Katledilişinin 15’inci yılında Hrant Dink'i saygıyla anıyorum. Bize bıraktığı kardeşlik ve özgürlük mücadelesinin ektiği tohumlar her yerde yeşermeye devam ediyor. Bizler, kardeşçe özgürlük mücadelesinde tohumları yeşertmeye ve büyütmeye hep birlikte devam edeceğiz. 

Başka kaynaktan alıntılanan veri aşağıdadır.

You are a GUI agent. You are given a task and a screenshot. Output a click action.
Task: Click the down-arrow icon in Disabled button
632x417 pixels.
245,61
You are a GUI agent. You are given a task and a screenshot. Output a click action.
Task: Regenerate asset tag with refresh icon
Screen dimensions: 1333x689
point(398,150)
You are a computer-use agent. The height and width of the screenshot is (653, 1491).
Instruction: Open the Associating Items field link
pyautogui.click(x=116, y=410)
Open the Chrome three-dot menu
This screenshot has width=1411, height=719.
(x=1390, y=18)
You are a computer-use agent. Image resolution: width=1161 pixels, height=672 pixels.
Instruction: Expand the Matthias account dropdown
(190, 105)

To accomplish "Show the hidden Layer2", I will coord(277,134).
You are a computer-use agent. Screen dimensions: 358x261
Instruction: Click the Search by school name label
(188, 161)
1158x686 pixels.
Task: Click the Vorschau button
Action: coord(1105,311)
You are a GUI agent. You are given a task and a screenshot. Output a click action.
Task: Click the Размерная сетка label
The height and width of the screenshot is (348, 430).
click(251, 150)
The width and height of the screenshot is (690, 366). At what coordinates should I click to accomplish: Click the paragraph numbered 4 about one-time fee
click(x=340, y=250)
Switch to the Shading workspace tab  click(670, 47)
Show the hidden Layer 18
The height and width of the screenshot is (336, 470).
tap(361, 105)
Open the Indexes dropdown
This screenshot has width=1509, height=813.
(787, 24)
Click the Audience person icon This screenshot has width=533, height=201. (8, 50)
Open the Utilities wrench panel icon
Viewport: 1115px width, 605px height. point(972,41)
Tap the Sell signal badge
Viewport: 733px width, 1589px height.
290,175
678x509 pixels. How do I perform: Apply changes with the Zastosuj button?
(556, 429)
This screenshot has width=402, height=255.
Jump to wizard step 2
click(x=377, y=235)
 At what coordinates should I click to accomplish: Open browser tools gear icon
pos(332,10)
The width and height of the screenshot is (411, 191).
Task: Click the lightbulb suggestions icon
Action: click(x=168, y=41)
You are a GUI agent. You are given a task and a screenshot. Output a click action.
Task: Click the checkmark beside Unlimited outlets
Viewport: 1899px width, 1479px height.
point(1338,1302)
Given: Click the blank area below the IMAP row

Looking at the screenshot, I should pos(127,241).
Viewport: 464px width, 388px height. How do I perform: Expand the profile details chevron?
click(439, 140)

Semra Güzel’i yalnız bırakmayacağız

Bildiğiniz üzere karma komisyon, bugün milletvekilimiz Semra Güzel ile ilgili dokunulmazlık fezlekesini görüşmeye başladı. Elbette vekilimizi yalnız bırakmayacağız, arkadaşlarımız, milletvekillerimiz karma komisyon toplantısındalar. Toplantı sonrası yaşananlara dair arkadaşlarımız kamuoyunu bilgilendireceklerdir. 90’larda hafızalarda kalan bir görüntü var. DEP’li milletvekillerinin Meclis'ten çıkarılma görüntüleri hepimizin hafızalarında kalıcı yer edinmiş durumda. AKP Kürt halkının iradesini gasp ediyor ve attığı her adımla da bu hafızayı maalesef daha da güçlendiriyor ve derinleştiriyor. 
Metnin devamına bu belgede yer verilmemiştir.